[DATA FOR THE TASK]:
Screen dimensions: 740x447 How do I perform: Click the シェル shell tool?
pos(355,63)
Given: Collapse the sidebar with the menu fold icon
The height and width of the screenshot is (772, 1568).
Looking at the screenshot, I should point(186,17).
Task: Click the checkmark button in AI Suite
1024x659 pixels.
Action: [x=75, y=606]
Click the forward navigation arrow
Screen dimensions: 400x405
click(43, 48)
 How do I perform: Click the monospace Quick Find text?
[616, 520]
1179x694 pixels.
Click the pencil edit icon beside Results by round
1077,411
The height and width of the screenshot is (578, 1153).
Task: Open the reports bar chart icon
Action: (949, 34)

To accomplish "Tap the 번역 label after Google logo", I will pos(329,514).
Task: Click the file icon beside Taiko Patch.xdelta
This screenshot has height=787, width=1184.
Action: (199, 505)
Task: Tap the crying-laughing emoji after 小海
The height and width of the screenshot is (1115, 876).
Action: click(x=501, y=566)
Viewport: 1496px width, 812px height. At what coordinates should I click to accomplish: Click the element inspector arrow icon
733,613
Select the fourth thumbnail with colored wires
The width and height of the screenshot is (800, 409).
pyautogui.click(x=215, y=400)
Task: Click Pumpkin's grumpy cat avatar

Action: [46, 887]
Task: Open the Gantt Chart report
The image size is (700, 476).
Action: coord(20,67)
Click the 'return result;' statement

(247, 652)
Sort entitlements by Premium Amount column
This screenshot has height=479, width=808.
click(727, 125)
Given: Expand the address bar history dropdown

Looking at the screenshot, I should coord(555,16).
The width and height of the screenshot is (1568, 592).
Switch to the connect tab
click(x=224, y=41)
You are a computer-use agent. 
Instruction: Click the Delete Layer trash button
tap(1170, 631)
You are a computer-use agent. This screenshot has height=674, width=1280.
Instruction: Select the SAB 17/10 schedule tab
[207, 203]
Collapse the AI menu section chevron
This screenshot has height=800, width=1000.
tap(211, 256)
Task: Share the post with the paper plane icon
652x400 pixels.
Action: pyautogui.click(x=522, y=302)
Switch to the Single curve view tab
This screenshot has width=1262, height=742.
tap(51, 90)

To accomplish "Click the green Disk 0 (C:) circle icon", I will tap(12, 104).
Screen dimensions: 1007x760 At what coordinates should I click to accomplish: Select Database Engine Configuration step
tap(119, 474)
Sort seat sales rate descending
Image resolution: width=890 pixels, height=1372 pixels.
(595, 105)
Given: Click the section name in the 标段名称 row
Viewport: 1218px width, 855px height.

[EXERCISE INSTRUCTIONS]:
Recast the material above as a Markdown table with two columns, Row and Line, giving each non-blank line its own numbered row and omitting blank lines.

[TASK RESULT]:
| Row | Line |
|---|---|
| 1 | Screen dimensions: 740x447 How do I perform: Click the シェル shell tool? |
| 2 | pos(355,63) |
| 3 | Given: Collapse the sidebar with the menu fold icon |
| 4 | The height and width of the screenshot is (772, 1568). |
| 5 | Looking at the screenshot, I should point(186,17). |
| 6 | Task: Click the checkmark button in AI Suite |
| 7 | 1024x659 pixels. |
| 8 | Action: [x=75, y=606] |
| 9 | Click the forward navigation arrow |
| 10 | Screen dimensions: 400x405 |
| 11 | click(43, 48) |
| 12 |  How do I perform: Click the monospace Quick Find text? |
| 13 | [616, 520] |
| 14 | 1179x694 pixels. |
| 15 | Click the pencil edit icon beside Results by round |
| 16 | 1077,411 |
| 17 | The height and width of the screenshot is (578, 1153). |
| 18 | Task: Open the reports bar chart icon |
| 19 | Action: (949, 34) |
| 20 | To accomplish "Tap the 번역 label after Google logo", I will pos(329,514). |
| 21 | Task: Click the file icon beside Taiko Patch.xdelta |
| 22 | This screenshot has height=787, width=1184. |
| 23 | Action: (199, 505) |
| 24 | Task: Tap the crying-laughing emoji after 小海 |
| 25 | The height and width of the screenshot is (1115, 876). |
| 26 | Action: click(x=501, y=566) |
| 27 | Viewport: 1496px width, 812px height. At what coordinates should I click to accomplish: Click the element inspector arrow icon |
| 28 | 733,613 |
| 29 | Select the fourth thumbnail with colored wires |
| 30 | The width and height of the screenshot is (800, 409). |
| 31 | pyautogui.click(x=215, y=400) |
| 32 | Task: Click Pumpkin's grumpy cat avatar |
| 33 | Action: [46, 887] |
| 34 | Task: Open the Gantt Chart report |
| 35 | The image size is (700, 476). |
| 36 | Action: coord(20,67) |
| 37 | Click the 'return result;' statement |
| 38 | (247, 652) |
| 39 | Sort entitlements by Premium Amount column |
| 40 | This screenshot has height=479, width=808. |
| 41 | click(727, 125) |
| 42 | Given: Expand the address bar history dropdown |
| 43 | Looking at the screenshot, I should coord(555,16). |
| 44 | The width and height of the screenshot is (1568, 592). |
| 45 | Switch to the connect tab |
| 46 | click(x=224, y=41) |
| 47 | You are a computer-use agent.  |
| 48 | Instruction: Click the Delete Layer trash button |
| 49 | tap(1170, 631) |
| 50 | You are a computer-use agent. This screenshot has height=674, width=1280. |
| 51 | Instruction: Select the SAB 17/10 schedule tab |
| 52 | [207, 203] |
| 53 | Collapse the AI menu section chevron |
| 54 | This screenshot has height=800, width=1000. |
| 55 | tap(211, 256) |
| 56 | Task: Share the post with the paper plane icon |
| 57 | 652x400 pixels. |
| 58 | Action: pyautogui.click(x=522, y=302) |
| 59 | Switch to the Single curve view tab |
| 60 | This screenshot has width=1262, height=742. |
| 61 | tap(51, 90) |
| 62 | To accomplish "Click the green Disk 0 (C:) circle icon", I will tap(12, 104). |
| 63 | Screen dimensions: 1007x760 At what coordinates should I click to accomplish: Select Database Engine Configuration step |
| 64 | tap(119, 474) |
| 65 | Sort seat sales rate descending |
| 66 | Image resolution: width=890 pixels, height=1372 pixels. |
| 67 | (595, 105) |
| 68 | Given: Click the section name in the 标段名称 row |
| 69 | Viewport: 1218px width, 855px height. |